Implementing a sort of generic, sort of type-safe array in C - ingve
http://kirbyfan64.github.io/posts/implementing-a-sort-of-generic-sort-of-type-safe-arrayin-c.html
======
0x09

       printf("%zu %d\n", list_len(l), *l[0]); // Prints 1 1.
    

This prints raptors unless your list is of size_t.

    
    
       #define list_lenref(l) ((size_t*)l)[-1]
    

The only way to write this kind of size-prefixed plain array in legal C will
involve separate getter/setters to explicitly copy the size in and out.
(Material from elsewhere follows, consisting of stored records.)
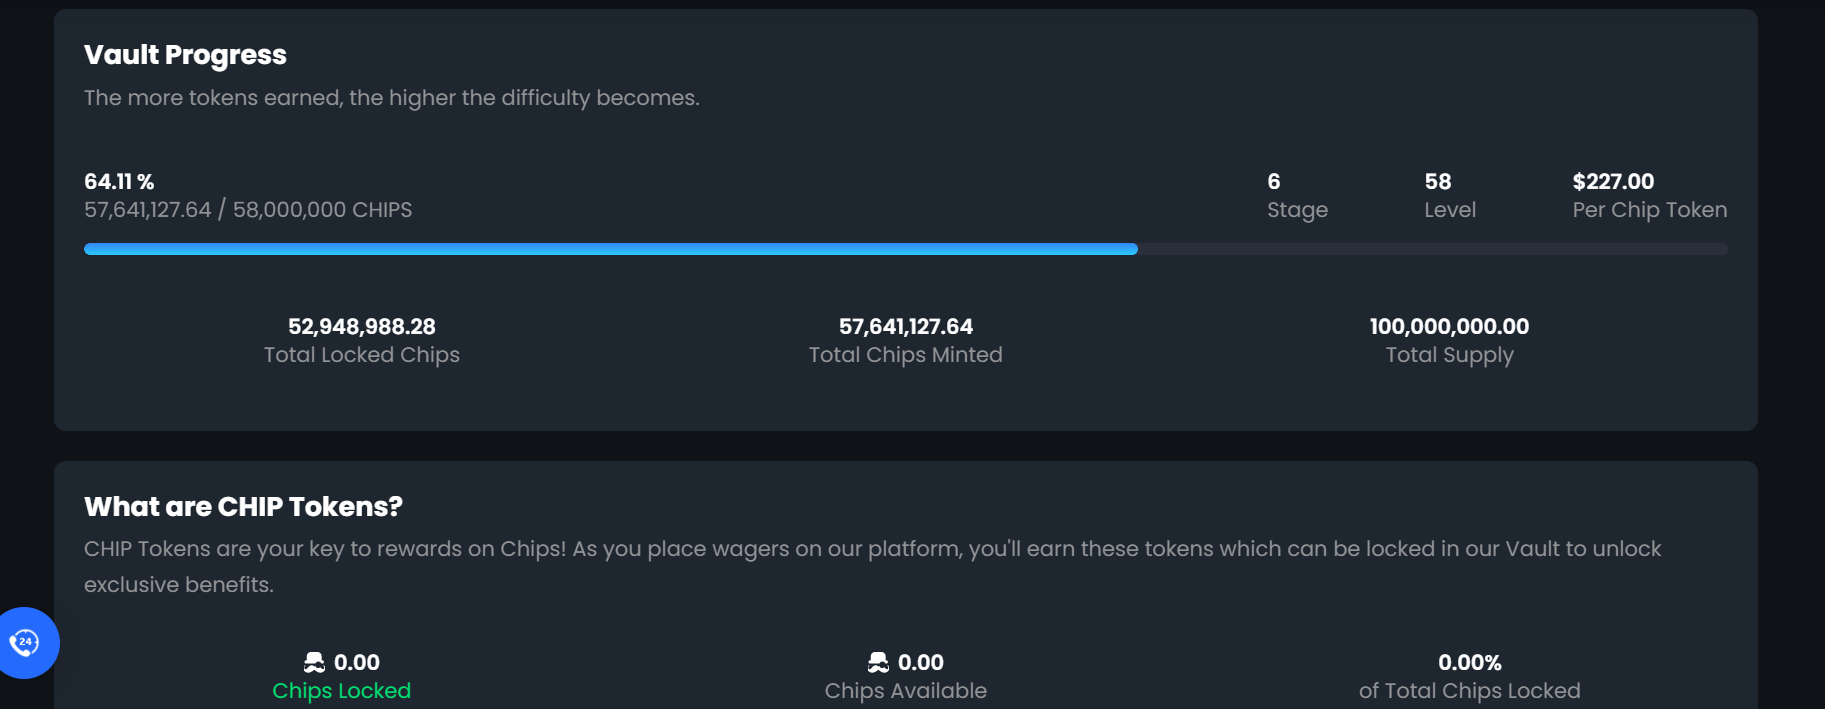The image size is (1825, 709).
Task: Click the green Chips Locked label
Action: click(x=341, y=691)
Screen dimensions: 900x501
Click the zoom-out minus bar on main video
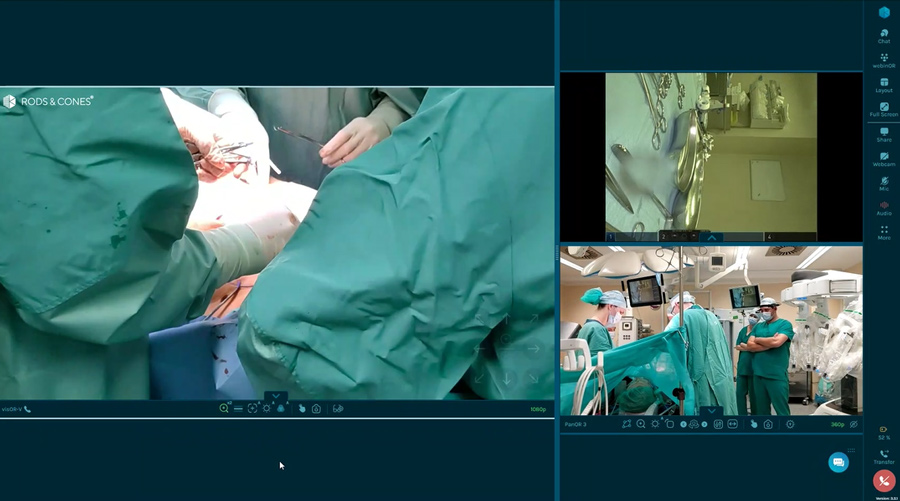pyautogui.click(x=238, y=408)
It's
not as simple as getting a reference because you cannot recast an arbitrary
array as a pointer to size_t and read/write to it. A compiler might be happy
to optimize these accesses out altogether.

    
    
       size_t list_len(void* l) {
          size_t tmp;
          memcpy(&tmp, ((char*)l) - sizeof(size_t), sizeof(size_t));
          return tmp;
       }
       void list_set_len(size_t length) {
          memcpy(((char*)l) - sizeof(size_t), &s, sizeof(size_t));
       }
    

Or if you prefer crazy macros

    
    
       #define list_len(l) (*(size_t*)memcpy(&(size_t){0},((char*)l)-sizeof(size_t),sizeof(size_t)))
       #define list_set_len(l,s) memcpy(((char*)l)-sizeof(size_t),&(size_t){s},sizeof(size_t))
    

Note the ((char* )l). Pointer arithmetic on void* as used elsewhere in the
code is a GNU extension. This is easily fixed by instead casting to char* or
u/intptr_t.

Otherwise this style of list is just fine, in fact it's not necessarily
limited to pointer types.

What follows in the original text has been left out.